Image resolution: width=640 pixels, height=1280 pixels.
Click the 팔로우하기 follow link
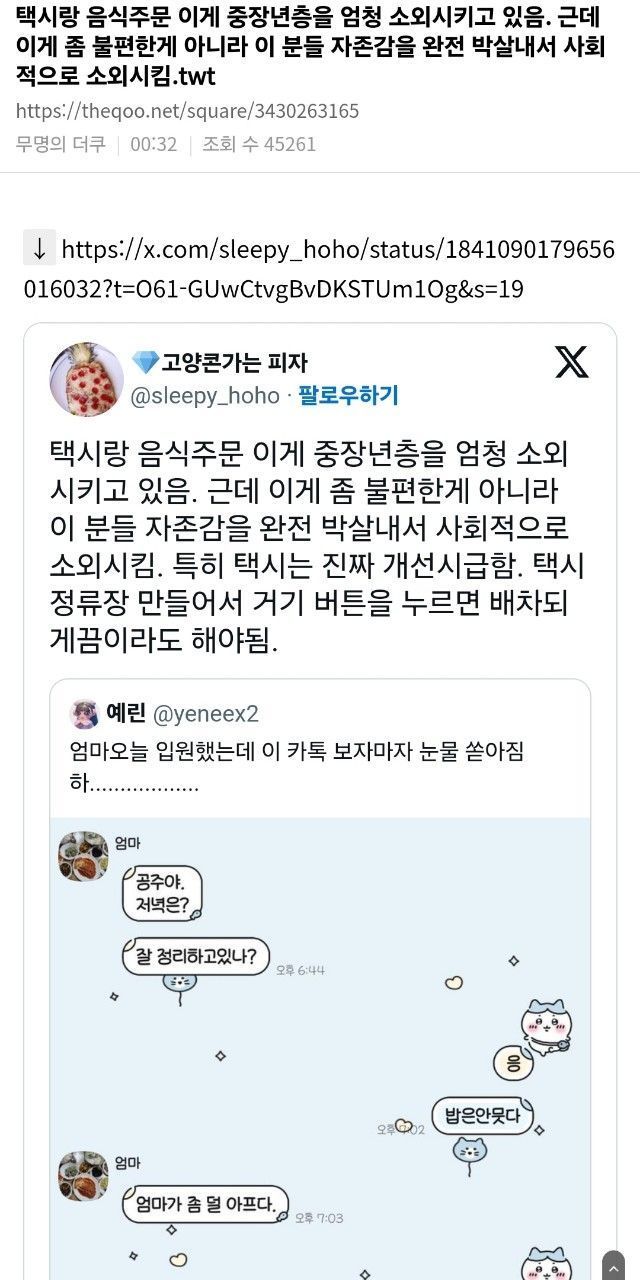(x=348, y=396)
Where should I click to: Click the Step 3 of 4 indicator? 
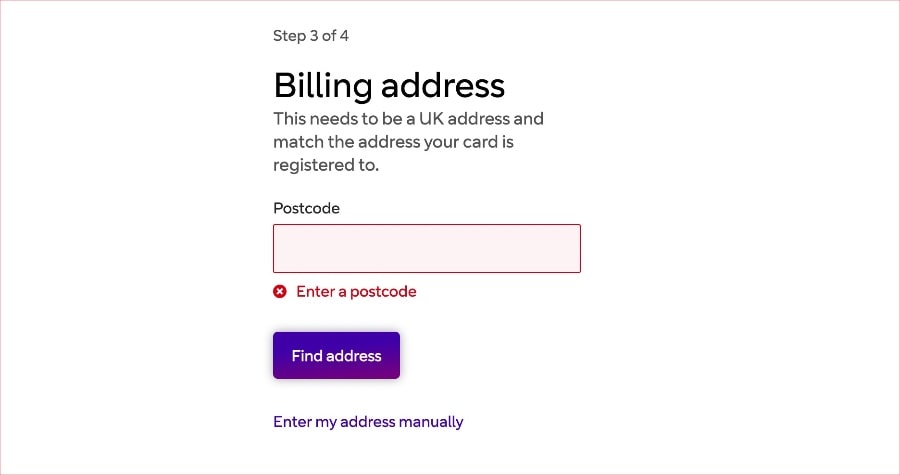(x=311, y=36)
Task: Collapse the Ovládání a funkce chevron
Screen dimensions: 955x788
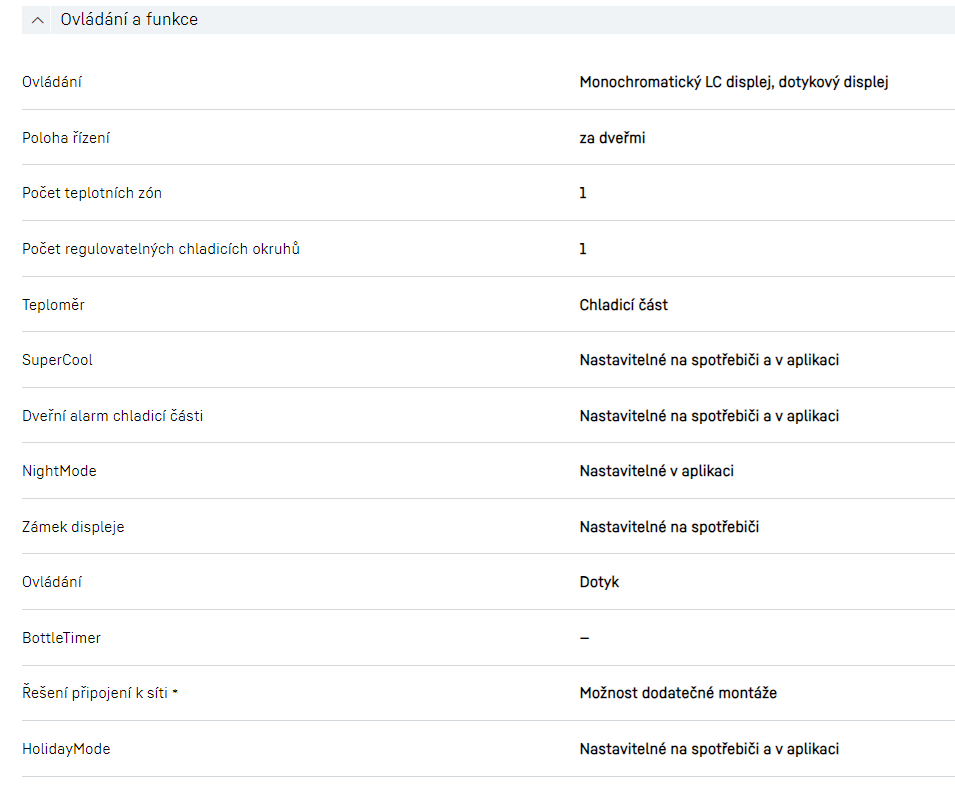Action: point(38,20)
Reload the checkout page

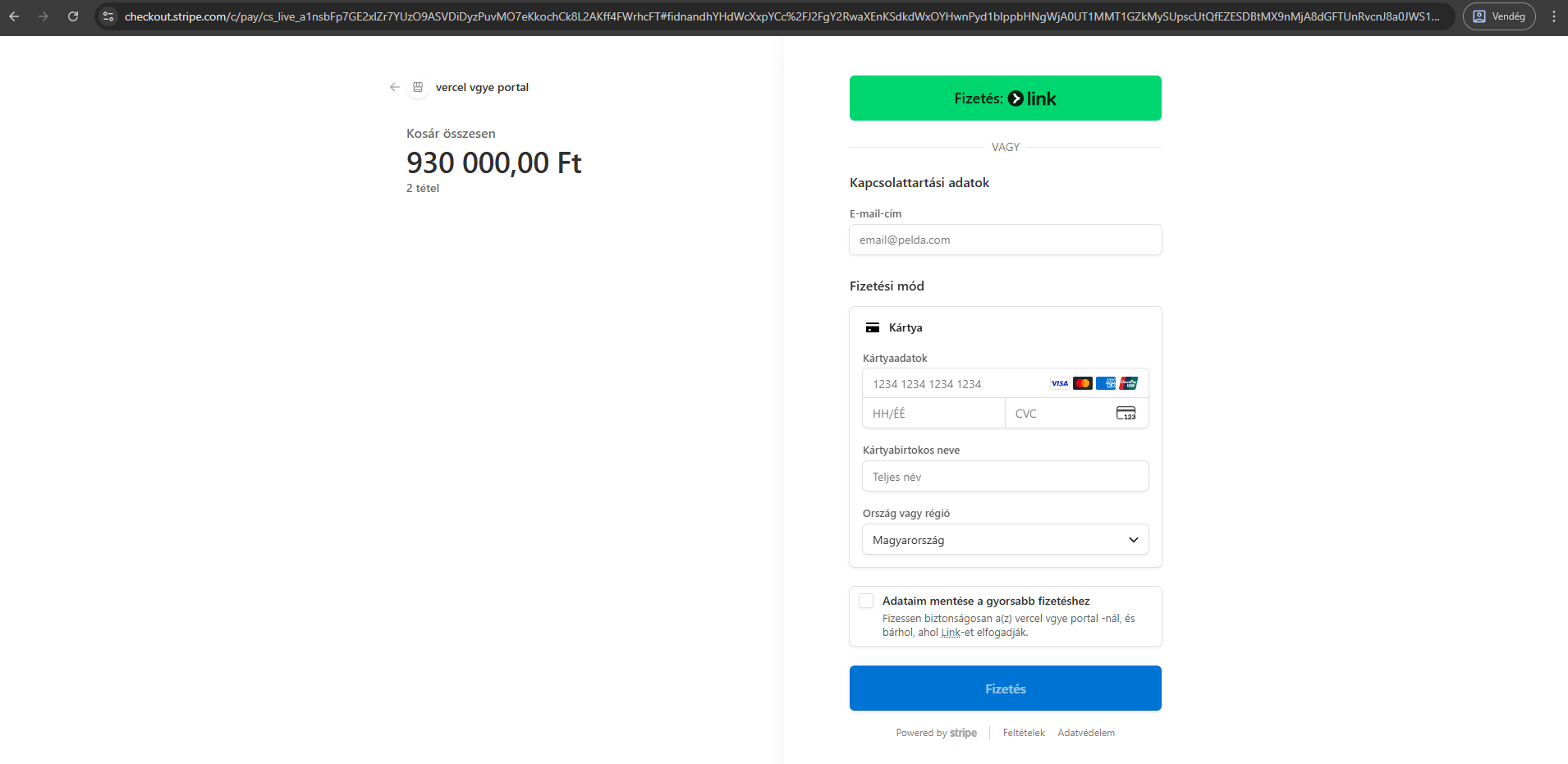coord(73,16)
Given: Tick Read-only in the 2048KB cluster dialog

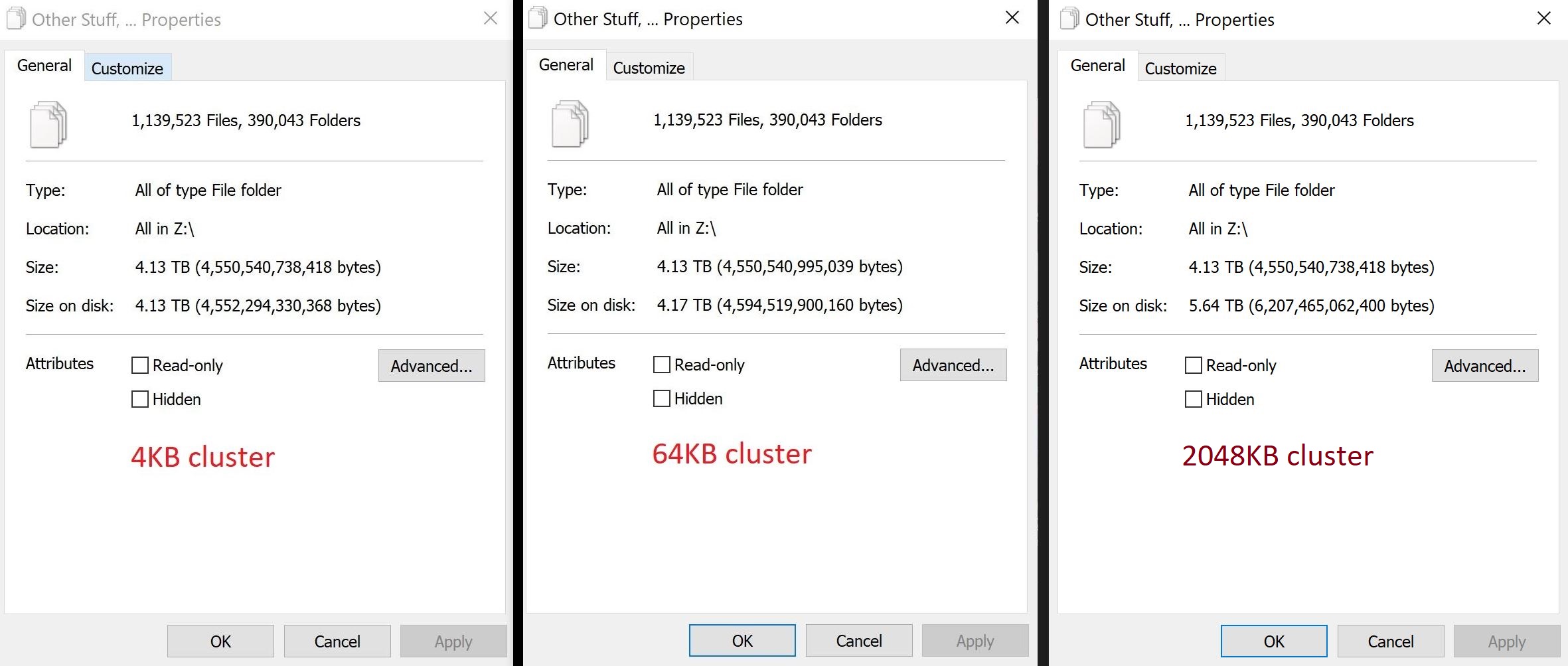Looking at the screenshot, I should pyautogui.click(x=1194, y=365).
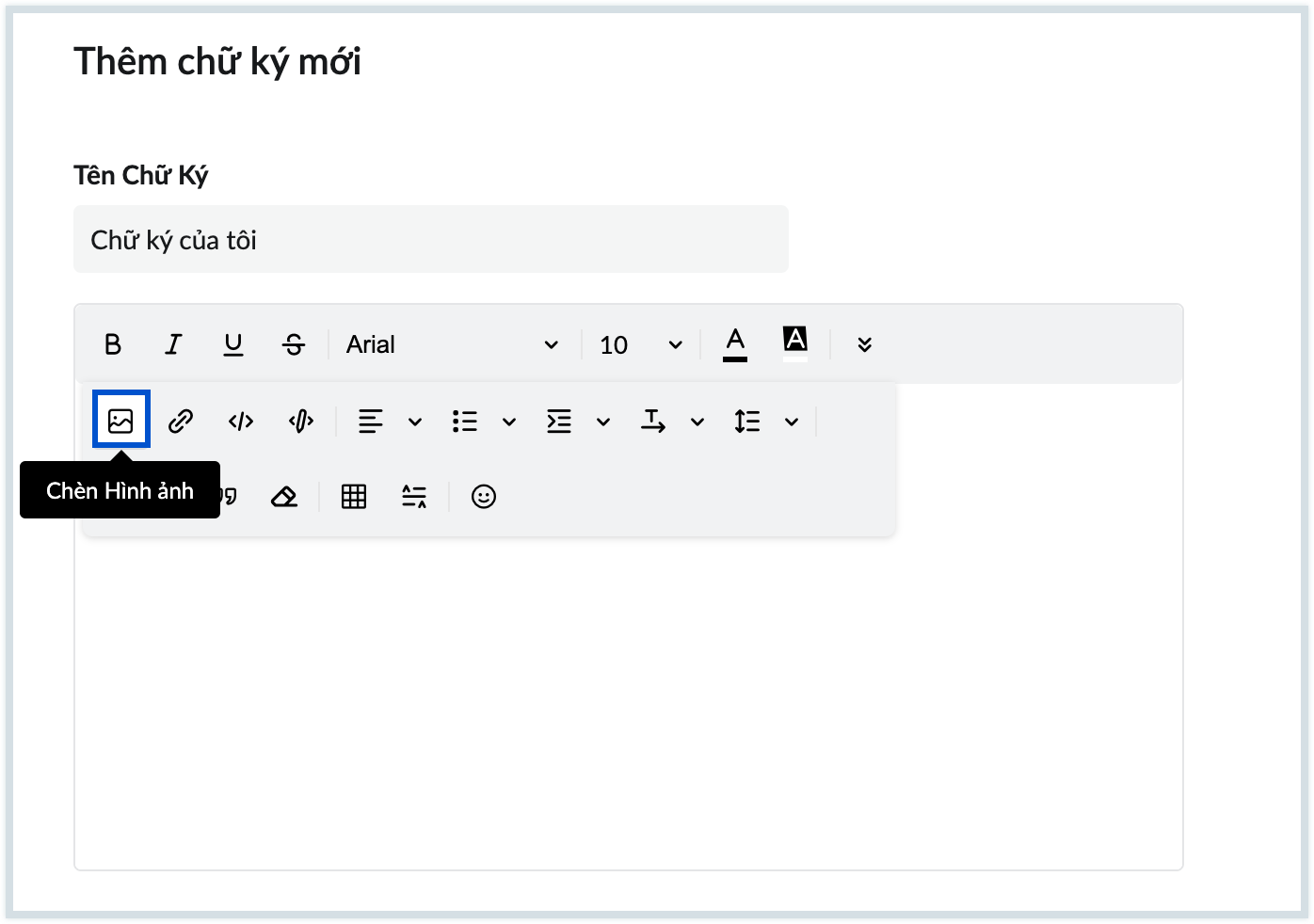Insert a hyperlink with the link icon
The height and width of the screenshot is (924, 1314).
[x=181, y=421]
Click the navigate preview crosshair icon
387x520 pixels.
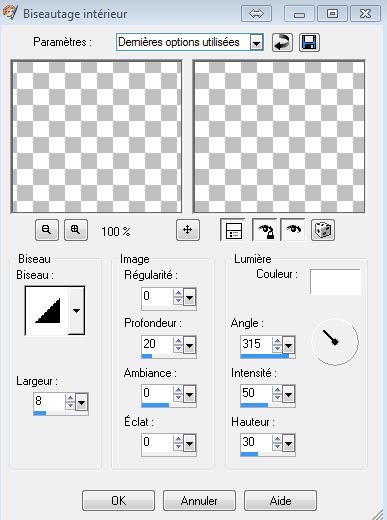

■ ■ ■ ■ ■ ■ ■

Verbatim copy without images: write the records above out in full.

| SOLVED PROBLEM |
Image resolution: width=640 pixels, height=1280 pixels.
Click the 팔로우하기 follow link
(x=348, y=396)
Where should I click to: Click the Step 3 of 4 indicator? 
(x=311, y=36)
Task: Collapse the Ovládání a funkce chevron
Screen dimensions: 955x788
Action: point(38,20)
Reload the checkout page

coord(73,16)
Given: Tick Read-only in the 2048KB cluster dialog

Looking at the screenshot, I should pyautogui.click(x=1194, y=365).
Insert a hyperlink with the link icon
The height and width of the screenshot is (924, 1314).
[x=181, y=421]
Click the navigate preview crosshair icon
387x520 pixels.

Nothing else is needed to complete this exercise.